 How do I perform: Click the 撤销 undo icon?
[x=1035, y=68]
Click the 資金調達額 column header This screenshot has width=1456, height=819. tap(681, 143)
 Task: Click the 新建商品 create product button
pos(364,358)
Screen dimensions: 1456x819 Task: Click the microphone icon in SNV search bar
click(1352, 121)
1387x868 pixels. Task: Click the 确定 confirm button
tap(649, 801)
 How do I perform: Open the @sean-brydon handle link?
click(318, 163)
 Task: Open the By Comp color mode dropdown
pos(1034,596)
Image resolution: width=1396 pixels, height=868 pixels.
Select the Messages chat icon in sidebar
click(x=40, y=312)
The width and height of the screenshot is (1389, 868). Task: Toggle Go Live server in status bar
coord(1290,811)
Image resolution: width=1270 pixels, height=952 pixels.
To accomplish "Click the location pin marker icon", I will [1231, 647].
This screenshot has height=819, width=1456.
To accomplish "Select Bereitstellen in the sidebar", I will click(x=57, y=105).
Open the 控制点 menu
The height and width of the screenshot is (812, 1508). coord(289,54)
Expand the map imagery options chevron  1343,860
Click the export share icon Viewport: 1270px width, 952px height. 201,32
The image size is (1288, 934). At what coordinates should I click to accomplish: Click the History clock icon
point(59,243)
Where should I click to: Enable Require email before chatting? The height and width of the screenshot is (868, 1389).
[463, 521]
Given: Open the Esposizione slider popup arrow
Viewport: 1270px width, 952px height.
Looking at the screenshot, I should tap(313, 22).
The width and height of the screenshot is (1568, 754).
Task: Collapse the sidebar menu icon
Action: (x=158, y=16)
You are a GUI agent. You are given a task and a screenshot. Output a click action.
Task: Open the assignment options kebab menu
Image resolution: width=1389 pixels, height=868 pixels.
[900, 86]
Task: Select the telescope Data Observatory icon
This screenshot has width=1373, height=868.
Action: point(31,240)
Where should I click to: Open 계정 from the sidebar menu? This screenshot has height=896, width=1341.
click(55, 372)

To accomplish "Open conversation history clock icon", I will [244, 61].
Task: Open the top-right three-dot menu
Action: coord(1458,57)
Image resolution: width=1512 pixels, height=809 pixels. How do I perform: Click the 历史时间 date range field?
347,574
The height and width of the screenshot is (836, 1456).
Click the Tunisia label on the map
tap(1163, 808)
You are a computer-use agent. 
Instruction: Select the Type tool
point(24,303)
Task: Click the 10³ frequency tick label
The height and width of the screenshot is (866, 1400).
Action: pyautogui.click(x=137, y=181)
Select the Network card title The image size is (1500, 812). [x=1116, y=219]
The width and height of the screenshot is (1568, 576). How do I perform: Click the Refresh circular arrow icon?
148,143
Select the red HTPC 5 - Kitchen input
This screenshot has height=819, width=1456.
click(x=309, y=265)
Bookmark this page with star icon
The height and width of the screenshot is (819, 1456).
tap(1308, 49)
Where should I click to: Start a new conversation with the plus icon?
========================================
PROBLEM REQUIREMENTS
Output all of the listing exactly as written.

SOLUTION BELOW
 How do I perform: Click the 撤销 undo icon?
[x=1035, y=68]
Click the 資金調達額 column header This screenshot has width=1456, height=819. tap(681, 143)
 Task: Click the 新建商品 create product button
pos(364,358)
Screen dimensions: 1456x819 Task: Click the microphone icon in SNV search bar
click(1352, 121)
1387x868 pixels. Task: Click the 确定 confirm button
tap(649, 801)
 How do I perform: Open the @sean-brydon handle link?
click(318, 163)
 Task: Open the By Comp color mode dropdown
pos(1034,596)
Image resolution: width=1396 pixels, height=868 pixels.
Select the Messages chat icon in sidebar
click(x=40, y=312)
The width and height of the screenshot is (1389, 868). Task: Toggle Go Live server in status bar
coord(1290,811)
Image resolution: width=1270 pixels, height=952 pixels.
To accomplish "Click the location pin marker icon", I will [1231, 647].
This screenshot has height=819, width=1456.
To accomplish "Select Bereitstellen in the sidebar", I will click(x=57, y=105).
Open the 控制点 menu
The height and width of the screenshot is (812, 1508). coord(289,54)
Expand the map imagery options chevron  1343,860
Click the export share icon Viewport: 1270px width, 952px height. 201,32
The image size is (1288, 934). At what coordinates should I click to accomplish: Click the History clock icon
point(59,243)
Where should I click to: Enable Require email before chatting? The height and width of the screenshot is (868, 1389).
[463, 521]
Given: Open the Esposizione slider popup arrow
Viewport: 1270px width, 952px height.
Looking at the screenshot, I should tap(313, 22).
The width and height of the screenshot is (1568, 754).
Task: Collapse the sidebar menu icon
Action: (x=158, y=16)
You are a GUI agent. You are given a task and a screenshot. Output a click action.
Task: Open the assignment options kebab menu
Image resolution: width=1389 pixels, height=868 pixels.
[900, 86]
Task: Select the telescope Data Observatory icon
This screenshot has width=1373, height=868.
Action: point(31,240)
Where should I click to: Open 계정 from the sidebar menu? This screenshot has height=896, width=1341.
click(55, 372)

To accomplish "Open conversation history clock icon", I will [244, 61].
Task: Open the top-right three-dot menu
Action: coord(1458,57)
Image resolution: width=1512 pixels, height=809 pixels. How do I perform: Click the 历史时间 date range field?
347,574
The height and width of the screenshot is (836, 1456).
Click the Tunisia label on the map
tap(1163, 808)
You are a computer-use agent. 
Instruction: Select the Type tool
point(24,303)
Task: Click the 10³ frequency tick label
The height and width of the screenshot is (866, 1400).
Action: pyautogui.click(x=137, y=181)
Select the Network card title The image size is (1500, 812). [x=1116, y=219]
The width and height of the screenshot is (1568, 576). How do I perform: Click the Refresh circular arrow icon?
148,143
Select the red HTPC 5 - Kitchen input
This screenshot has height=819, width=1456.
click(x=309, y=265)
Bookmark this page with star icon
The height and width of the screenshot is (819, 1456).
tap(1308, 49)
Where should I click to: Start a new conversation with the plus icon?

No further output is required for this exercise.